Collected data

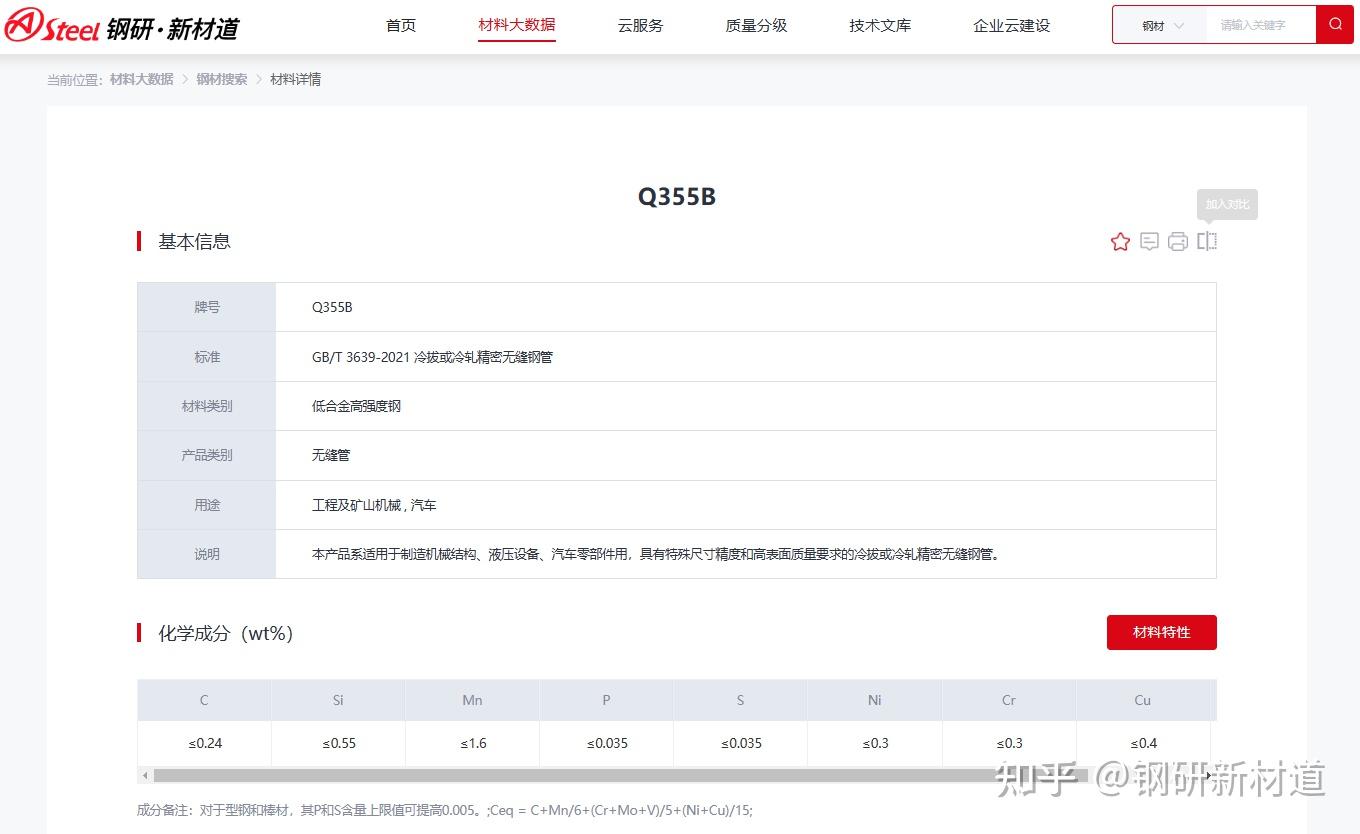
Task: Open 企业云建设 in the navigation
Action: (x=1011, y=27)
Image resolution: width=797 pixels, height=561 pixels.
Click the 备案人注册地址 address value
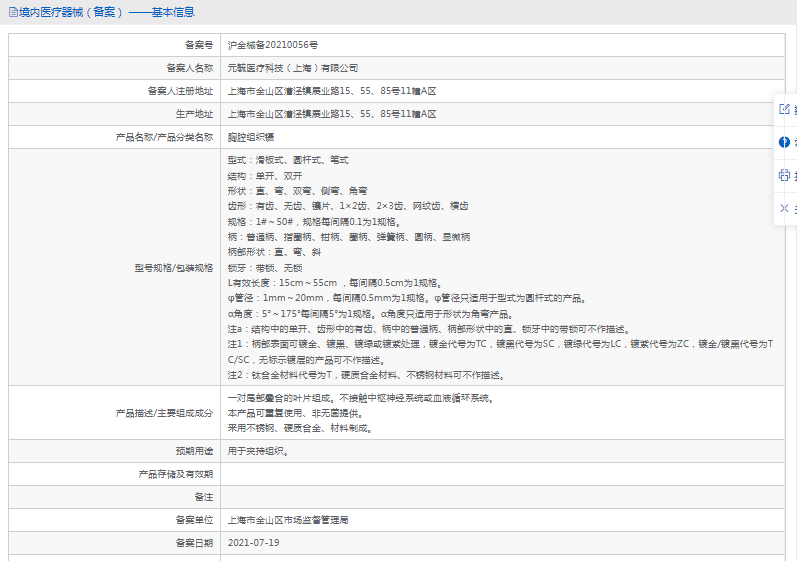(x=332, y=91)
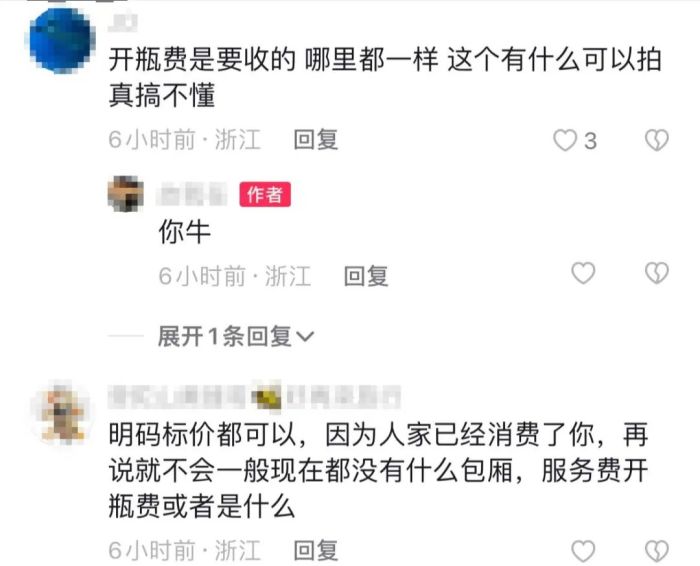Reply to the first comment via 回复
The width and height of the screenshot is (700, 566).
[316, 140]
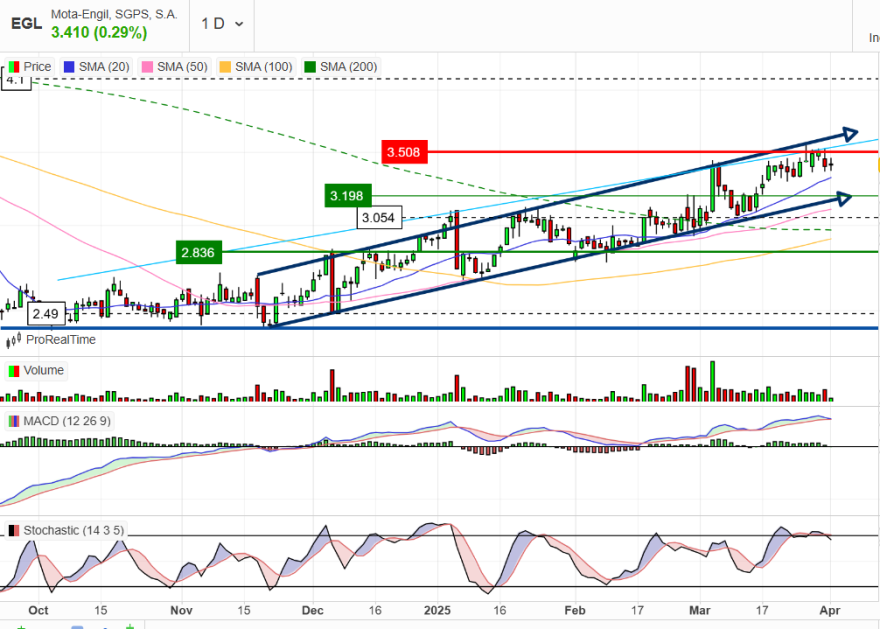
Task: Click the Volume indicator icon
Action: click(12, 371)

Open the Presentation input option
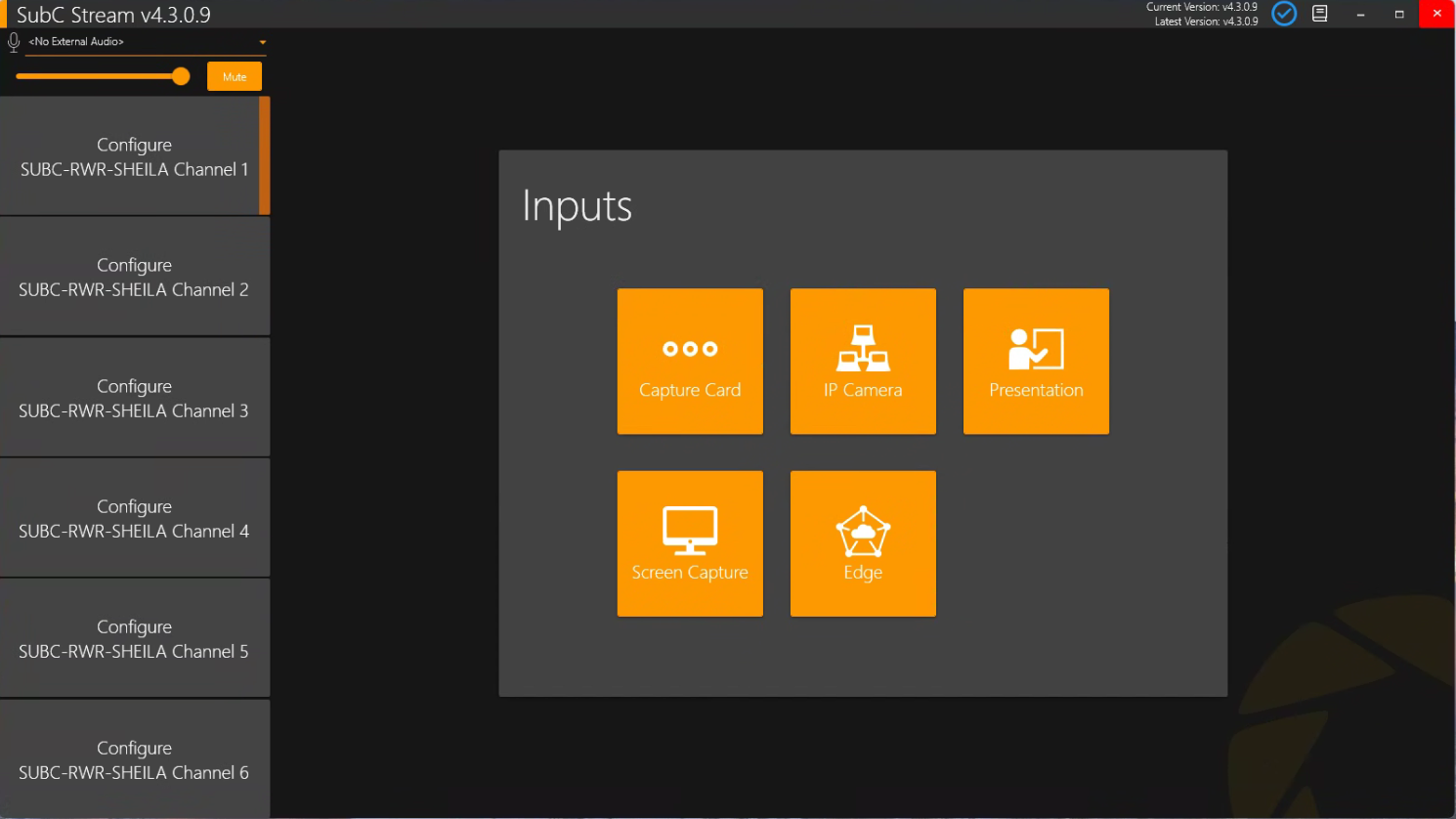pos(1036,361)
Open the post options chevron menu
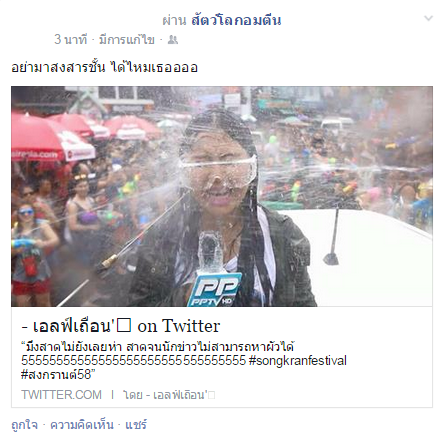This screenshot has width=441, height=434. 428,18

#### Problem
From the line that contains "Image resolution: width=797" down to the final line of the entries above, please copy each line exactly, excluding pictures.

#### Answer for this exercise
Image resolution: width=797 pixels, height=561 pixels.
Click the 备案人注册地址 address value
(x=332, y=91)
Reply to the first comment via 回复
The width and height of the screenshot is (700, 566).
[316, 140]
Task: Click the Volume indicator icon
Action: click(12, 371)

Open the Presentation input option
pos(1036,361)
Open the post options chevron menu
This screenshot has width=441, height=434. 428,18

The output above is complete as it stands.